Enhance your preparation with the latest Management MCQs with answers and explanations for exams, interviews, and job tests. Our collection covers key topics including principles of management, organizational behavior, human resource management, marketing, finance, operations, strategic management, and business ethics. These Management multiple-choice questions are designed for students, competitive exam aspirants, and professionals preparing for NTS, PPSC, FPSC, CSS, PMS, MBA entrance tests, and recruitment assessments. Strengthen your management knowledge and problem-solving skills with our updated Management MCQs.

1031. Form of market efficiency which considers speed with which information at public level is impounded in prices of stock is classified as

A. semi-strong form market efficiency
B. expensive form market efficiency
C. weak form of market efficiency
D. strong form of market efficiency
✅ The correct answer is option A.
Form of market efficiency which considers speed with which information at public level is impounded in prices of stock is classified as semi-strong form market efficiency. The semi-strong form efficiency is a type of efficient market hypothesis (EMH), which holds that security prices adjust quickly to newly available information, thus eliminating the use of fundamental or technical analysis to achieving a higher return.

1032. Federal Reserve increases money supply by

A. selling Swiss bills
B. buying Swiss bills
C. selling treasury bills
D. buying treasury bills
✅ The correct answer is option C.
Federal Reserve increases money supply by selling treasury bills. Treasury Bills, also known as T-bills are the short-term money market instrument, issued by the central bank on behalf of the government to curb temporary liquidity shortfalls.

1033. First step in decision making process is to

A. identify problem
B. identify linear variable
C. identify certainty
D. identify multiplier
✅ The correct answer is option A.
First step in decision making process is to identify problem. The first step in making the right decision is recognizing the problem or opportunity and deciding to address it. Determine why this decision will make a difference to your customers or fellow employees.

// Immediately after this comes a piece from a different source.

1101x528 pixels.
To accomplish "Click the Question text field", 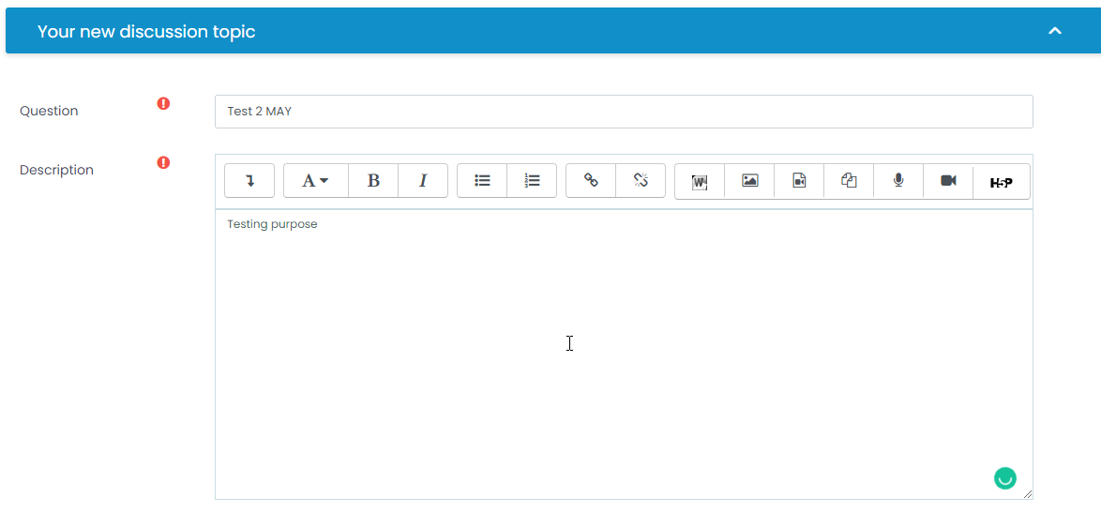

1036. Industrial products are

A. Purchased for personal consumption
B. Frequently purchased for both their functional aspects and their psychological rewards
C. Traditionally classified according to their characteristics and intended uses.
D. Not purchased by non-business organisations.
✅ The correct answer is option C.
Industrial products are traditionally classified according to their characteristics and intended uses. An industrial product is a good used by a company for business consumption.

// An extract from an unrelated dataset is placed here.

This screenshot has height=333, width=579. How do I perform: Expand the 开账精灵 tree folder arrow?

1038. A stability strategy is particularly appropriate when

A. the firm is facing rapid growth opportunities
B. the industry is in a state of rapid upheaval
C. an organization is not meeting its goals
D. an organizations performance is declining
✅ The correct answer is option B.
A stability strategy is particularly appropriate when the industry is in a state of rapid upheaval. A stability strategy refers to a strategy by a company where the company stops the expenditure on expansion, in other words it refers to situation where company do not venture into new markets or introduce new products.

1039. Simplicity with which bondholders and shareholders can change their investments into cash is known

A. barter
B. hedging
C. arbitrage
D. liquidity
✅ The correct answer is option D.
Simplicity with which bondholders and shareholders can change their investments into cash is known as liquidity. Liquidity describes the degree to which an asset or security can be quickly bought or sold in the market at a price reflecting its intrinsic value. In other words: the ease of converting it to cash.

1040. Call option considering interest rates and have multiple exercise dates is classified as

A. floor
B. cap
C. swaps multiplier
D. notion multiplier
✅ The correct answer is option B.
Call option considering interest rates and have multiple exercise dates is classified as cap. A cap is a package of interest rate options whereby, at each of a series of future fixing dates, if an agreed reference rate such as LIBOR is higher than the strike rate, the option buyer receives the difference between them, calculated on an agreed notional principal amount for the period until the next fixing date.